● **WHAT YOU WILL DO**: Lay out the records as a Markdown table. Begin with the line containing "You are a computer-use agent. 438x339 pixels." and continue through the end of the records. Use the columns "No." and "Entry", number each row, skip blank lines, and leave the pictures out.

● **RECORDED INFORMATION**:
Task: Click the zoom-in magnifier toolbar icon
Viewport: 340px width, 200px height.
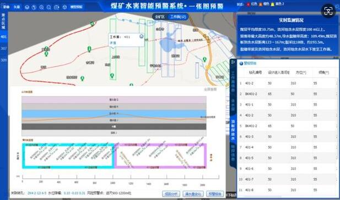Action: click(x=41, y=7)

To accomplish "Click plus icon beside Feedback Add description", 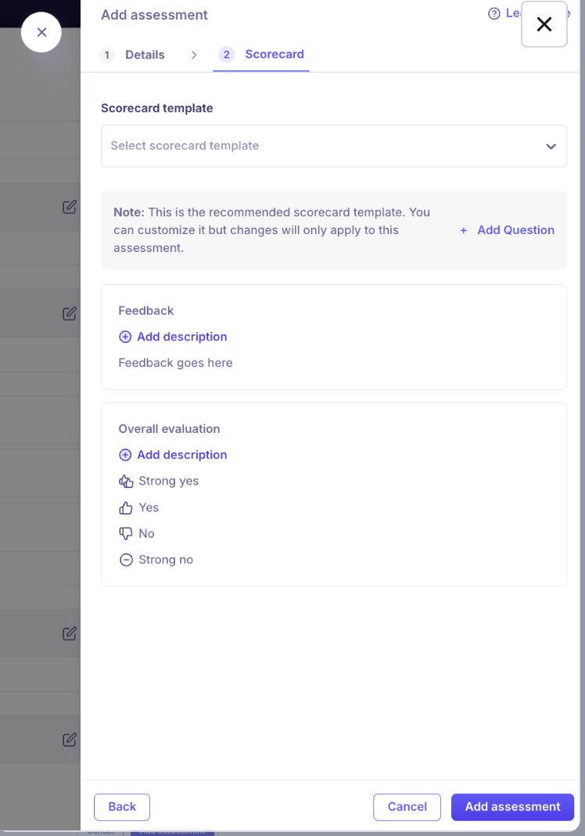I will (x=125, y=337).
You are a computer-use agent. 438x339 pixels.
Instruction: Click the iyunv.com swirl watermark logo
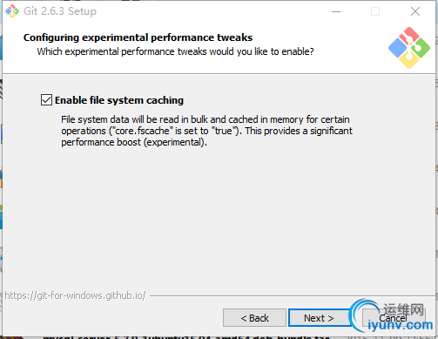363,316
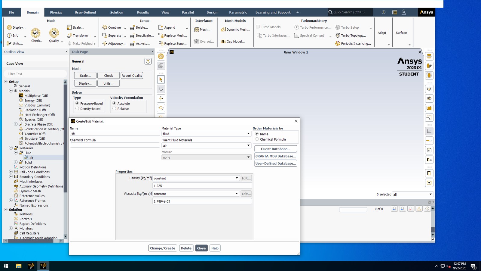The height and width of the screenshot is (271, 481).
Task: Click the mesh Check icon in the ribbon
Action: coord(35,33)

● **WRITTEN ANSWER**:
| No. | Entry |
|---|---|
| 1 | You are a computer-use agent. 438x339 pixels. |
| 2 | Instruction: Click the iyunv.com swirl watermark logo |
| 3 | 363,316 |
| 4 | The height and width of the screenshot is (271, 481). |
| 5 | Task: Click the mesh Check icon in the ribbon |
| 6 | Action: coord(35,33) |